■ SHORT EXERCISE: Pull out every line of the material below that contains the string "column", and copy each one. Treat uppercase and lowercase as different, so a match must have the same case.
◇ ◇ ◇
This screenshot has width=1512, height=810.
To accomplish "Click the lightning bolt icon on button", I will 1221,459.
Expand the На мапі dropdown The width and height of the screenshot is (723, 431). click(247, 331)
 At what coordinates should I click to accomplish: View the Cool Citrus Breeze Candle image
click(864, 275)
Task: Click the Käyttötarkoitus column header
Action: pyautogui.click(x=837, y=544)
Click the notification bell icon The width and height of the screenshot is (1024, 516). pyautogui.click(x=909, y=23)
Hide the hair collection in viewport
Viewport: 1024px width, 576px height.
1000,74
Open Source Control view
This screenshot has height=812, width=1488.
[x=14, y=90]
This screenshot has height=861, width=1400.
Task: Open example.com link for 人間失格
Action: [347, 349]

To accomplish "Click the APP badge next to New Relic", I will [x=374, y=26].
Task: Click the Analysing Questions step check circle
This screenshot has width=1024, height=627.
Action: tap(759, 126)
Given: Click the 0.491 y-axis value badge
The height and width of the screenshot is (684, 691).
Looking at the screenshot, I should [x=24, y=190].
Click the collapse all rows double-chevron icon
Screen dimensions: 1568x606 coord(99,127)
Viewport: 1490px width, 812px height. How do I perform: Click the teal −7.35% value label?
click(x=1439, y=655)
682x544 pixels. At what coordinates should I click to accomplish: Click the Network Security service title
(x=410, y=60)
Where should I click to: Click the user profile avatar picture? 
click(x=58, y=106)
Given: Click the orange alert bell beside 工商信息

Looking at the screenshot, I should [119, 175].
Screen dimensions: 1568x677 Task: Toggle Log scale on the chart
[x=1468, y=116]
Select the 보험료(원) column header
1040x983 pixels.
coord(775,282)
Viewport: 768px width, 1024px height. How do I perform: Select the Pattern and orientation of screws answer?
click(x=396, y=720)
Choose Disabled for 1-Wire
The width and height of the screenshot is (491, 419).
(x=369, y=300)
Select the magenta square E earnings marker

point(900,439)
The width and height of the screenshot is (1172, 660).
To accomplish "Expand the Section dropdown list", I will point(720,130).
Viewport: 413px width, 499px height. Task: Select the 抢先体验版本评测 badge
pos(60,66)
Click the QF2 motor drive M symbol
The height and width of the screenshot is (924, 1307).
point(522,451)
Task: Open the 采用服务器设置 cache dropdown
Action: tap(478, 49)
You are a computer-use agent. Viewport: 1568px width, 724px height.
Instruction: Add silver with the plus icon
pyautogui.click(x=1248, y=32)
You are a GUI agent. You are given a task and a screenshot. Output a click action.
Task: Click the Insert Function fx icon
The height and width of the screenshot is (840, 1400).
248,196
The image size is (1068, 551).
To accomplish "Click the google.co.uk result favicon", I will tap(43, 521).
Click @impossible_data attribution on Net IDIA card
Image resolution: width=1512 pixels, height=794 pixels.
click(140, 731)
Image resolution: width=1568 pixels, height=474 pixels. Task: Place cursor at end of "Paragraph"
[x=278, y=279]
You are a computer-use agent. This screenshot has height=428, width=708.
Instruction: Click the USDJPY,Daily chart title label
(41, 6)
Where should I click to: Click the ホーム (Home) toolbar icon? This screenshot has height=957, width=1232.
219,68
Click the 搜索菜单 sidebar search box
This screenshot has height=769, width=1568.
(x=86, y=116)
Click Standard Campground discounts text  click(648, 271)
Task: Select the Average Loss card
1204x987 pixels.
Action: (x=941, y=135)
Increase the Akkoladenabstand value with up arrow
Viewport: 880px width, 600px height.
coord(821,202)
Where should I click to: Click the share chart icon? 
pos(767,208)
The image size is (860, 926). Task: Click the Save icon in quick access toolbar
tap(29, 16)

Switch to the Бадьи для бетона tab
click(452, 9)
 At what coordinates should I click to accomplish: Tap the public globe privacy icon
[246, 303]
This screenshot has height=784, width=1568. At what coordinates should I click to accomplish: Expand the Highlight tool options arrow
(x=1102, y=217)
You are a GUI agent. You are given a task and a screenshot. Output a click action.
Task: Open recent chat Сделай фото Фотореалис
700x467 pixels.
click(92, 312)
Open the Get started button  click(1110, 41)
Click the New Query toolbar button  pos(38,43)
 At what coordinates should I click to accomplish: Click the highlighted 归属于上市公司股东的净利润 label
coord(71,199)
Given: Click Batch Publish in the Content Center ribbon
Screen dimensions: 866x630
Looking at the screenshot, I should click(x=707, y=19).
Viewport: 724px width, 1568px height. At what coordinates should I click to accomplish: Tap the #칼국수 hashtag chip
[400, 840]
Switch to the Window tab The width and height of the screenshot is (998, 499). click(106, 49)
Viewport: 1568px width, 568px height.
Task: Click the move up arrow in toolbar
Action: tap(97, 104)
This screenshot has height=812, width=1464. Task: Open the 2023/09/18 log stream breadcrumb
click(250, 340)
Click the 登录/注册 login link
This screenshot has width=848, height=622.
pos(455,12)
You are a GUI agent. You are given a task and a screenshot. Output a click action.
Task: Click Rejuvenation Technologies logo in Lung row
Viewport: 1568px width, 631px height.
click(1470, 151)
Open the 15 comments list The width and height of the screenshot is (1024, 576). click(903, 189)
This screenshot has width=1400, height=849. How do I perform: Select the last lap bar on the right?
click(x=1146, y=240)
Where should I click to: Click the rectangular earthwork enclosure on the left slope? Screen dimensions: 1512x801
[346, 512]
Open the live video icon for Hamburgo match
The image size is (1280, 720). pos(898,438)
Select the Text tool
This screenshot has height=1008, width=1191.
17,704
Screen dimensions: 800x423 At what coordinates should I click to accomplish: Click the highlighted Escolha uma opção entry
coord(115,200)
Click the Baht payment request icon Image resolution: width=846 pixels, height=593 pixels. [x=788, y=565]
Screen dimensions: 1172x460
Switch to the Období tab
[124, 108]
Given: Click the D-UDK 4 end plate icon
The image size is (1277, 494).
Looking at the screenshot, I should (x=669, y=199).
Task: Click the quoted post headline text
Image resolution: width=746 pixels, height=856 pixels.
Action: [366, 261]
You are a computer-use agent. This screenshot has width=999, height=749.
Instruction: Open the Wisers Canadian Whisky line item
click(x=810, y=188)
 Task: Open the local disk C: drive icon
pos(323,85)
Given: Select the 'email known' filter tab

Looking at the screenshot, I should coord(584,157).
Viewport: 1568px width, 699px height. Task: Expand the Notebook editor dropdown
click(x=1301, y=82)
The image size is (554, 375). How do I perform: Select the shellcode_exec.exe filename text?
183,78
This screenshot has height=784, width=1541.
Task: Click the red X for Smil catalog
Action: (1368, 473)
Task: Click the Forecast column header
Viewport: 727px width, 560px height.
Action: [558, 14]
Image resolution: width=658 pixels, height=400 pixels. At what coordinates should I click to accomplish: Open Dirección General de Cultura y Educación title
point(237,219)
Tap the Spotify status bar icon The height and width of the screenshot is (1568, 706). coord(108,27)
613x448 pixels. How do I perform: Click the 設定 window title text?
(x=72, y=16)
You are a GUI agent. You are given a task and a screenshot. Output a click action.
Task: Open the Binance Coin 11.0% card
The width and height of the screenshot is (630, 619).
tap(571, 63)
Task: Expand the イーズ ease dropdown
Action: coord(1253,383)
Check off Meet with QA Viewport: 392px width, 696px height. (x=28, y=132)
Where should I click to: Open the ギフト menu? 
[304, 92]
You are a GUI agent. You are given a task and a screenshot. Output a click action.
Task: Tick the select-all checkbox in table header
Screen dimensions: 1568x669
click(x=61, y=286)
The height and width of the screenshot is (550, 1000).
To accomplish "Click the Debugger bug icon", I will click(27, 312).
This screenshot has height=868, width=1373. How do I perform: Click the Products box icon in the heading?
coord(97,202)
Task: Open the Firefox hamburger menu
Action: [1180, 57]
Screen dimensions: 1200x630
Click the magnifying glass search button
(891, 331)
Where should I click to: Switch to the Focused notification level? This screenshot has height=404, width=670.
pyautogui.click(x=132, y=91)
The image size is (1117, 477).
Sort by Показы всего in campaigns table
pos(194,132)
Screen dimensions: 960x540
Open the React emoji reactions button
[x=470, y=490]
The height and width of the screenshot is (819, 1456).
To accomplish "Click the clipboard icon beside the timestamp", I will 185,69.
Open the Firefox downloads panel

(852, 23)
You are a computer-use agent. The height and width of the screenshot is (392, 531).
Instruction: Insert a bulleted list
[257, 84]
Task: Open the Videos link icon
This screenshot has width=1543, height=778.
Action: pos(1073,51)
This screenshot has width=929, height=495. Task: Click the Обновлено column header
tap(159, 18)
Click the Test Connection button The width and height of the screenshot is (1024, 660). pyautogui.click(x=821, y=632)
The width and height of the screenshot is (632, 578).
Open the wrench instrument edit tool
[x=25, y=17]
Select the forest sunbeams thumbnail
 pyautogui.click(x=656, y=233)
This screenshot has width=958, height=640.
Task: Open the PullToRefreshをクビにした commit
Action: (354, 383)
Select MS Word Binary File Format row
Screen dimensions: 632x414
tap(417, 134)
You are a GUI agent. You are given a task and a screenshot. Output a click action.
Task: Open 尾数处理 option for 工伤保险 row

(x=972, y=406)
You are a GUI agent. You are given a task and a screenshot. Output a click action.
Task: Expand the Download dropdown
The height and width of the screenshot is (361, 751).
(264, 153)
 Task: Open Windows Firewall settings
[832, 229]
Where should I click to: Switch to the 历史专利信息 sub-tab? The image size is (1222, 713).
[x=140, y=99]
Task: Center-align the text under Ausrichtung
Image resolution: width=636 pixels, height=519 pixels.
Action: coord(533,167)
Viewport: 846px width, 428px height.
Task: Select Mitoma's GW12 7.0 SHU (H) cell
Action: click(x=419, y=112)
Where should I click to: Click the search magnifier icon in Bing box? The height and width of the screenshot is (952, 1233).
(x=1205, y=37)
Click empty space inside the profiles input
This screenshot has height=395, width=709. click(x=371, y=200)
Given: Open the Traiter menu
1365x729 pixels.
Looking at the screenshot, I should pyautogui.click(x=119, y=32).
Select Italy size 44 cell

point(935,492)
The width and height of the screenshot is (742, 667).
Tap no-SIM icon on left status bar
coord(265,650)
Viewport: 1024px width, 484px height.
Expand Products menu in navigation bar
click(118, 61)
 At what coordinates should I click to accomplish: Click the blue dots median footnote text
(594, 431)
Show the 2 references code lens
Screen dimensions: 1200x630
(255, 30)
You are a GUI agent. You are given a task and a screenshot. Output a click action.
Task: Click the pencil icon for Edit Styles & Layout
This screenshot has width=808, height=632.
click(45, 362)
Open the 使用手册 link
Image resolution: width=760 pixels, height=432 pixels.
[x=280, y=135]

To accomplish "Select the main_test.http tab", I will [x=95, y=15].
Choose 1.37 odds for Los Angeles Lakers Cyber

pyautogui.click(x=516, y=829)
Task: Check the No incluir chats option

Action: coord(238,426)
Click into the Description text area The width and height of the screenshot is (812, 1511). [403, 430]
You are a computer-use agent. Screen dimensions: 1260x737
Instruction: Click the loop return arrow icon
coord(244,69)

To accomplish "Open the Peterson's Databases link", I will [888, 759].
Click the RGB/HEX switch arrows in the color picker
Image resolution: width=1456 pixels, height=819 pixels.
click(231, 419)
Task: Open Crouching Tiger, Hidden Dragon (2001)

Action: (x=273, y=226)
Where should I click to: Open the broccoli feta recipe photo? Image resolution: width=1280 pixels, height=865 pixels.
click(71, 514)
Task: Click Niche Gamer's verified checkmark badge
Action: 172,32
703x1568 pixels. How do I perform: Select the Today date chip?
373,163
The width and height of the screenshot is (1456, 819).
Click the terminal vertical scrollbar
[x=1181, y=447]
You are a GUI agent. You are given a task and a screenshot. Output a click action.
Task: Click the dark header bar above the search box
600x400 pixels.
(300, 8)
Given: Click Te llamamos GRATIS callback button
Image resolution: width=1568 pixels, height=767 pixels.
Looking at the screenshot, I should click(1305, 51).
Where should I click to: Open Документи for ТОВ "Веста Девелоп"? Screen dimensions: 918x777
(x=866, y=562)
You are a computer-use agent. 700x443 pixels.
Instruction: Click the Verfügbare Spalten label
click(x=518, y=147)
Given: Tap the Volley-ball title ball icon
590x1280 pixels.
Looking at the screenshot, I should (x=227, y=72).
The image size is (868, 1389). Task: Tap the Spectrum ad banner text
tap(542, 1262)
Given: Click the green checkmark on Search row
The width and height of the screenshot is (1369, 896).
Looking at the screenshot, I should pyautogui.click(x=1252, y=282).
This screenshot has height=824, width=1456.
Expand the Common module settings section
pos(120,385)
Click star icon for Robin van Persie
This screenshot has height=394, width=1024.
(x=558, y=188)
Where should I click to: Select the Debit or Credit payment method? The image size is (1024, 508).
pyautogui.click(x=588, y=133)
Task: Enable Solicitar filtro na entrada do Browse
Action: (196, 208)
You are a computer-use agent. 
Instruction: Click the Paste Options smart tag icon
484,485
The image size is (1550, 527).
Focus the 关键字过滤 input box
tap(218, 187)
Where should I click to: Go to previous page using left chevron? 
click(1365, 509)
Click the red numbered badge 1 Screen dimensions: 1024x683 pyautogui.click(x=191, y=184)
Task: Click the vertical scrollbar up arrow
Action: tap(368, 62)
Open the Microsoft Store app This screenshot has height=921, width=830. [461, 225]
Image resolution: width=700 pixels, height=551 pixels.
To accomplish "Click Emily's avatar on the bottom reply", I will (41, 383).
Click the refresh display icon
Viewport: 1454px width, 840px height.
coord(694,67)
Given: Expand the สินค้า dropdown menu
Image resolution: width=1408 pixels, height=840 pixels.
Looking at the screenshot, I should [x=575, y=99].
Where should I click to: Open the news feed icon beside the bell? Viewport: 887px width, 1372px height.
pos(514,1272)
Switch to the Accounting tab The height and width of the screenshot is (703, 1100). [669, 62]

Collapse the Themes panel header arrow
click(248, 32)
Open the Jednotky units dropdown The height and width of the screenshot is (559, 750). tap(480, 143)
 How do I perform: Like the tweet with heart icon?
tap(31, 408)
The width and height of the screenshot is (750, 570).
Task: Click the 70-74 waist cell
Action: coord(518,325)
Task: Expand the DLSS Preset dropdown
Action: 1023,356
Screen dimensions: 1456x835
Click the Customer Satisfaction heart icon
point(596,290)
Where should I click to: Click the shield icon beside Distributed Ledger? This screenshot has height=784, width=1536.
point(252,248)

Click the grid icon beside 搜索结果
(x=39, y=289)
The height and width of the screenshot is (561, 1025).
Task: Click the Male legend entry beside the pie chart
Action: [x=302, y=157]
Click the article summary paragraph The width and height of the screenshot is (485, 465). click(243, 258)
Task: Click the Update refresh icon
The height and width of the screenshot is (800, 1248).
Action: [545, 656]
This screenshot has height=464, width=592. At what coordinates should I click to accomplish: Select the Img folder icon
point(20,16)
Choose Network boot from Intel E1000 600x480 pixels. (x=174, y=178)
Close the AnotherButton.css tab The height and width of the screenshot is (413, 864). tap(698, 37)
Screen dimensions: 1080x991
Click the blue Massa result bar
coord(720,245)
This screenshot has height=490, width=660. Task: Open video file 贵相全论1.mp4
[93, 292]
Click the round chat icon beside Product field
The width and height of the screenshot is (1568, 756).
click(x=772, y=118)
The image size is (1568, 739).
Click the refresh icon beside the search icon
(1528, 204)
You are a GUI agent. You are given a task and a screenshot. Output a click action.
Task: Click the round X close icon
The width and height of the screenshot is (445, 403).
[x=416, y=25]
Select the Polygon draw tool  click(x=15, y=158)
◇ ◇ ◇
■ CORRECT RESPONSE:
Task: Click the Käyttötarkoitus column header
Select the 보험료(원) column header
Task: Click the Forecast column header
This screenshot has width=929, height=495. Task: Click the Обновлено column header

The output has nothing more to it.